Fragments des jours
« Si toute la vie complexe de foules de gens se passe inconsciemment, c’est comme si cette vie n’avait pas existé. » L. Tolstoï
Ici et là, les signes se répètent, les corps s’oublient, et la conscience du monde s’échappe sous nos pieds engourdis. Pourtant, à travers un parcours sinueux, les mouvements se cristallisent dans des fragments de temps ; c’est là que l’étrangisation du quotidien s’opère, et que le monde devient flottant.
Si je devais qualifier mon travail en deux mots, je parlerais d’étrange habitat, ou bien d’étrange habitude *. Car les images formant la trame de ce corpus sont bien les fruits d’une habitude, devenant au fil de mes recherches une obsession galopante.
Progressivement, à force de traîner dans les rues, j’en suis venu à baisser les yeux plus qu’il ne le faut pour ne pas trébucher. Gardant ma tête inclinée en direction du sol, je me suis laissé happer par ces étranges écritures colorées, signes annonciateurs d’une chirurgie urbaine à venir. Et c’est ainsi que des bouts de trottoir, des fragments de gazon, des parcelles goudronnées, se sont accumulés dans ma mémoire.
À partir de cette litanie visuelle, des images plus personnelles sont venues troubler l’habitude – comme des sortes de réminiscences. Ici, on peut voir des silhouettes, des passants anonymes, arpentant les rues de diverses villes. Lors de ces instants fugaces, ces personnes semblent être les passagers d’un espace liminal. Elles se trouvent en effet entre deux mondes, à la frontière entre l’ici et l’ailleurs, entre le conscient et l’inconscient.

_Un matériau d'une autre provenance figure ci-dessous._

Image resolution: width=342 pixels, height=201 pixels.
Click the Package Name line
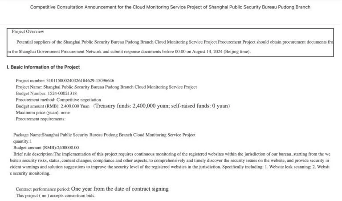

Et, comble du paradoxe, ces instants figés sont générés par le mouvement répétitif de la marche.
Ainsi, par l’intermédiaire d’images fragmentées et d’une itération de signes, apparaissent des moments suspendus, où chaque individu paraît flotter dans une zone inconnue, mais pourtant bien présente.
* Il est intéressant de noter que le verbe habiter a la même étymologie que le mot habitude – du latin habere (avoir).